The photo on the left was taken from the top of Pic Paradis 424 meters (1390 feet) above sea level. Quartier D'Orléans is seen left center and Philipsburg is seen upper right. Two cruise ships are at the pier. Barely visible on the horizon is the island of St. Bartholomew (St. Barth's).
In the photo on the right are the gorgeous cliffs of Cupecoy Bay, a favorite photo spot on the island.
Both antennas break down and fit into a single hard-sided golf bag case. The reflector of the MA5B
was too long for the case, so my friend Roger (K8RS) cut the reflector in half, reinforced the element
pieces where they join with proper sized aluminum, then fashioned a connector out of solid aluminum.
Thanks for a great alteration Roger! Random size blocks of foam rubber are used in the case to stabilize
the aluminum to prevent shipping damage. The two antennas and the golf case weigh in at 53 lbs. With the new
airline limit of 50 pounds for a checked-in bag, the fastener container and a couple of the heavier pieces
had to be transferred to our other bags. The new weight requirements really present a challenge to mounting
a vacation ham radio experience but can be done with careful planning.

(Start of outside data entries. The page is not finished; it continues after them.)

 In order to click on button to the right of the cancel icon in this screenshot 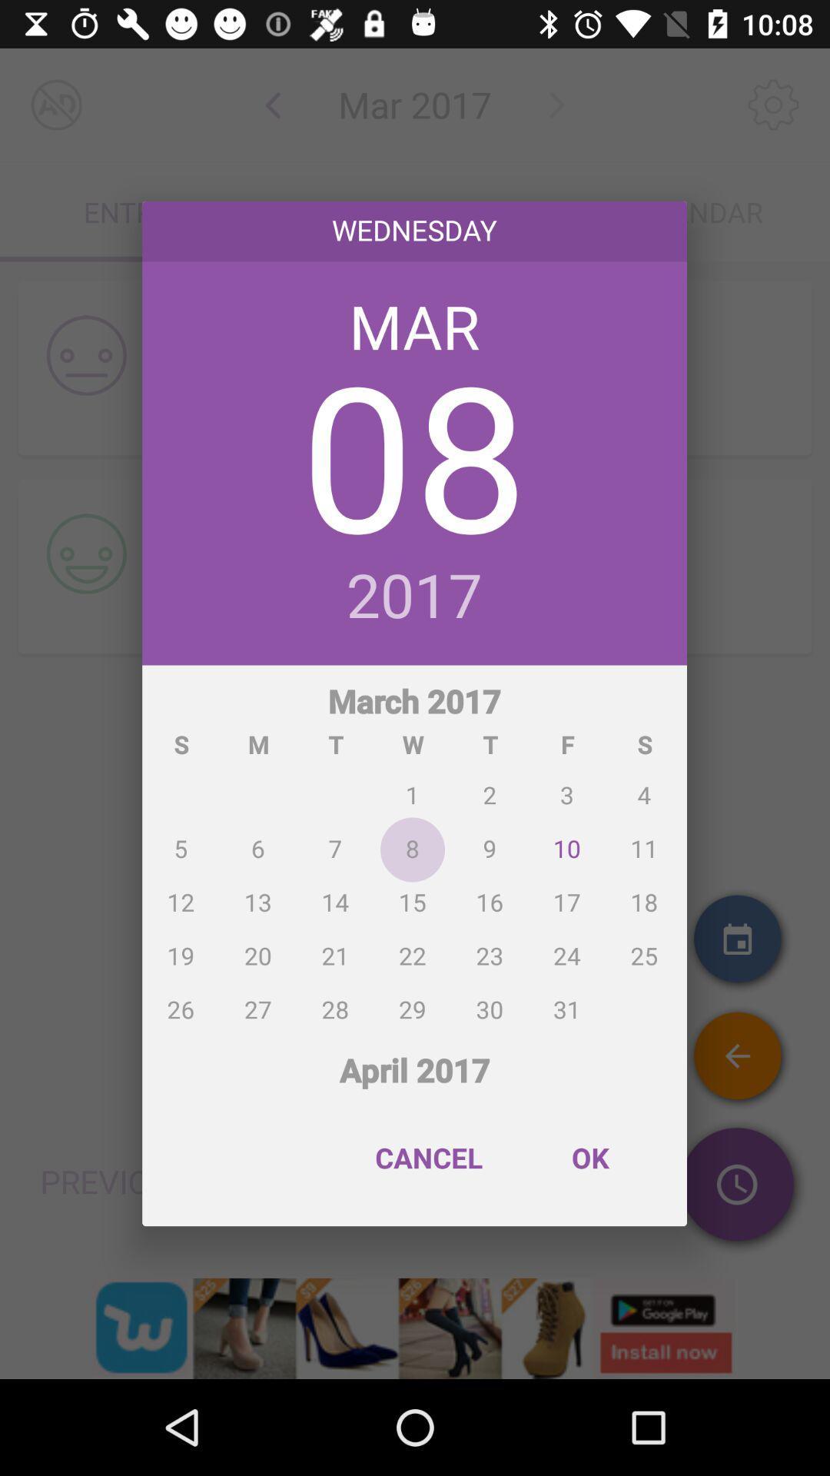, I will do `click(589, 1157)`.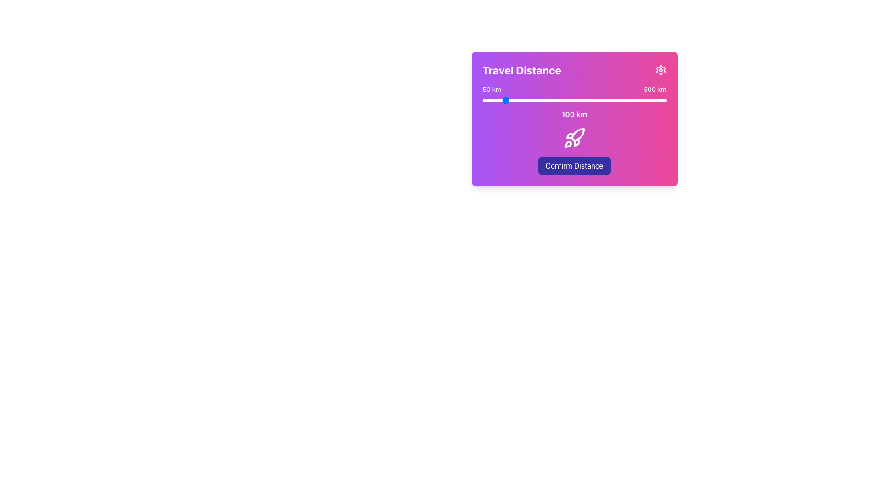  I want to click on the Text Label displaying '100 km', which is centrally aligned beneath the range input slider in a gradient-colored box, so click(574, 114).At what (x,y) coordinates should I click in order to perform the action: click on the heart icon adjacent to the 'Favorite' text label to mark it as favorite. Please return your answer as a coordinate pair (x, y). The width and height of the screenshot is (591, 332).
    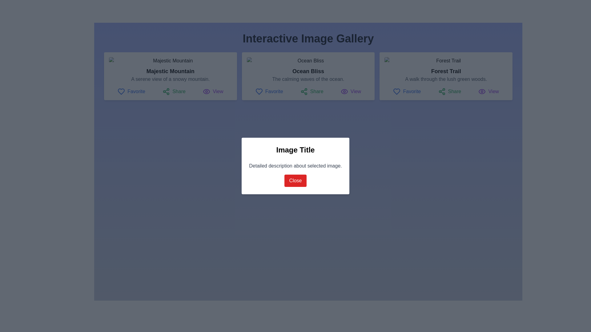
    Looking at the image, I should click on (121, 91).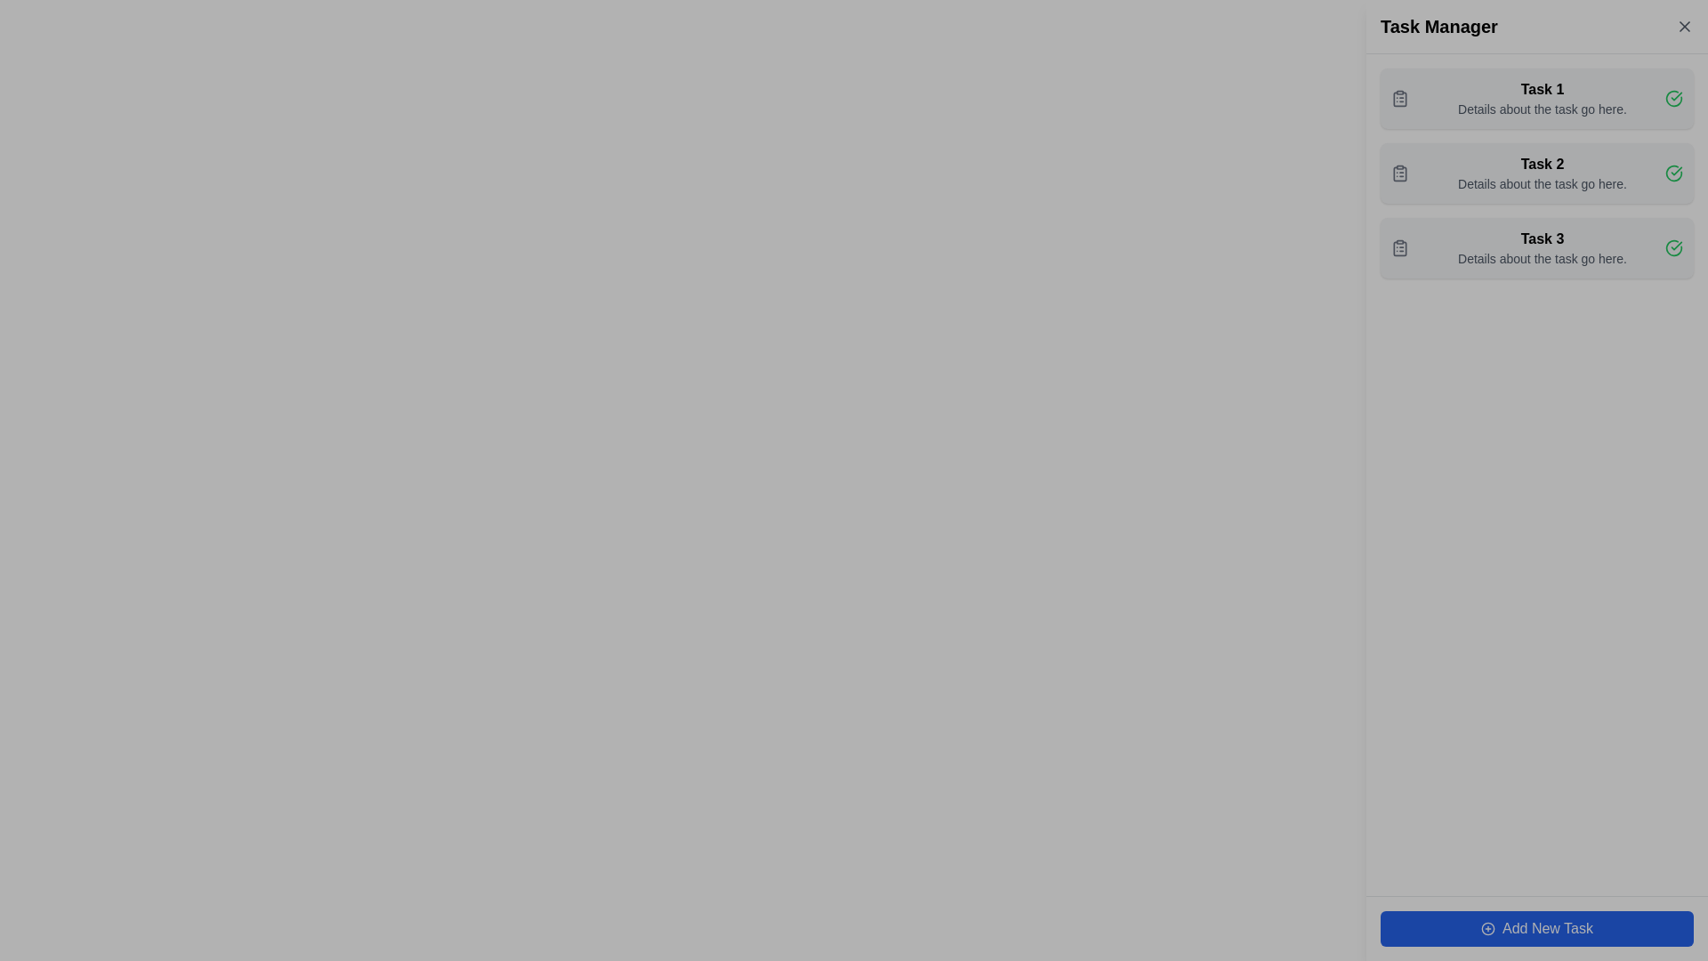  Describe the element at coordinates (1537, 928) in the screenshot. I see `the 'Add New Task' button located at the bottom-right corner of the task management application to initiate adding a new task` at that location.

A consideration for temporary antennas, unlike permanently mounted antennas, is that they will go through many cycles of assembly/disassembly. After tuning the antenna to my satisfaction, I used a scratch awl to mark the aluminum for consistent reassembly. I also labeled the parts as L1/R1 (left element one, right element one), L2/R2 etc., for the antennas to speed up identification. A very important consideration for stainless steel hardware is anti-seize prevention. Petroleum jelly applied to the threads works well for this and isn't as messy as anti-seize compound, although anti-seize compound is a better choice for home installations. Carrying extra heavy-duty zip lock bags for small parts is also a good idea as the shipping process takes its toll.